Kate Bligh, a first-time guest director at Concordia, fell in love with Playboy's alert speech, lyricism, satire and pathos after seeing a production in her native England five years ago.

"I was blown away, astonished by its language," she said in a phone interview. "I immediately knew that I wanted to direct this play. It was like Mount Everest. I just wanted to get up there!"

To ensure that Playboy retains its native charm, Bligh recruited volunteer voice coaches from Montreal's Irish community to teach her 11 principle actors how to replicate the lilting lyricism of the Irish accent.

Theatre undergraduate and dramaturge Bridget Gillen was in Ireland for three months last fall. She researched where the play is set and observed the local accents, which she recorded for reference.

"It was important since people from western Ireland [Playboy's locale] do not speak the same way as those from Dublin," Gillen said. She has trace of a Irish brogue herself, thanks to hours of rehearsals.

Language is of particular importance in Playboy, since it is the story of the making of a poet. The main character, Christy Mahon, begins as a stuttering farm boy whose personal growth is stunted by a father who beats and berates him. But when Christy is ordered to marry a 45-year-old, 200-pound widow, the same woman who was once his wetnurse, he refuses to accept this fate.

He flees from home, after knocking out his father in self-defence. Taking refuge in a de-populated village, he confesses to patricide, and is made an instant hero for what the townspeople perceive to be an act of bravery.

These people ache for an idol, Bligh said, since their community is barren of anyone with ambition, all those with promise having left to find their fortune elsewhere. Through their admiration, Christy is stimulated to grow as a person and take command of his poetic, physical and sexual powers. It could be argued that without his attempts to kill his father, he could not have become a man.

But when Christy's father hunts him down, and the townspeople discover he never actually killed his parent, he quickly falls from favour. This reversal of fortunes carries many elements of classical Greek comedies and tragedies, Bligh said, and striking references to Oedipus Rex; in Playboy, a young man turns down two opportunities to wed a mother figure and twice tries to kill his father. "It's an incredibly clever play," she said. "Exquisite, really."

The Great Irish Famine also left its mark on Playboy, as well as the collective Irish psyche, Bligh said. She surmised that Christy's father, who reveals he is 60 in the play, would have been born at the height of the famine in 1846.

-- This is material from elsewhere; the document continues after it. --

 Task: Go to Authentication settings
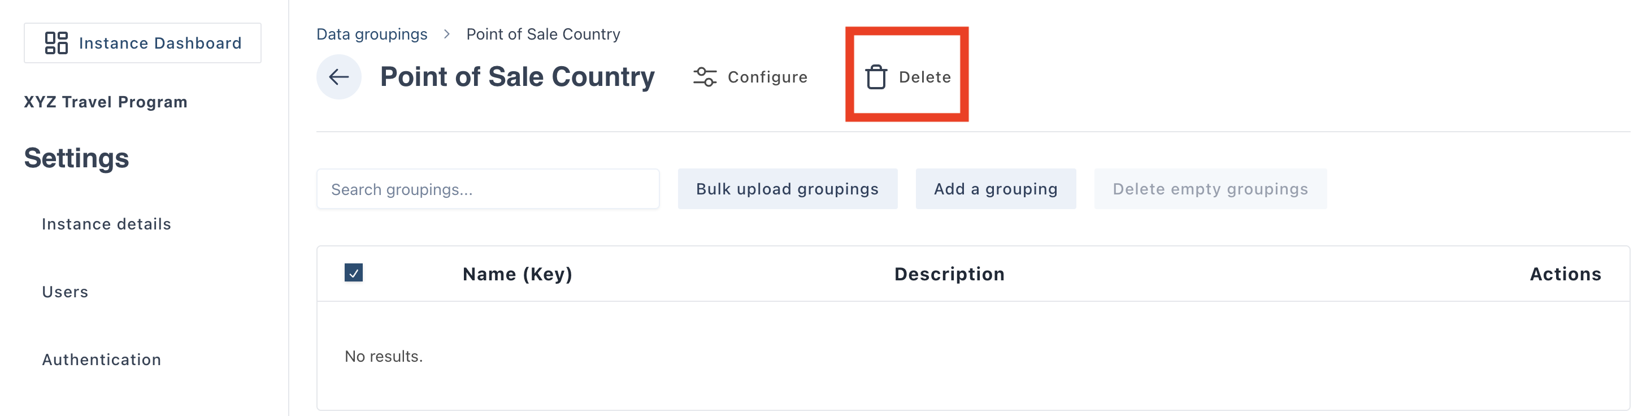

"It would explain, in part, why the father is so violent with his son," she said. "He has been traumatized by his experience of the famine, and as a consequence feels justified in brualizing his child. Synge's metaphor might be that a promising but opporessed new generation is finally attempting to liberate itself from the shadow of the famine."

As for the riots the play provoked at its Dublin's Abbey Theatre premiere in 1907, Bligh argued that they were not just protests against the play's alleged immorality (for a reference to women's underwear and many blasphemous oaths). At the time, the native Catholic Irish and those of the Protestant ascendancy were struggling over who would define Irish culture.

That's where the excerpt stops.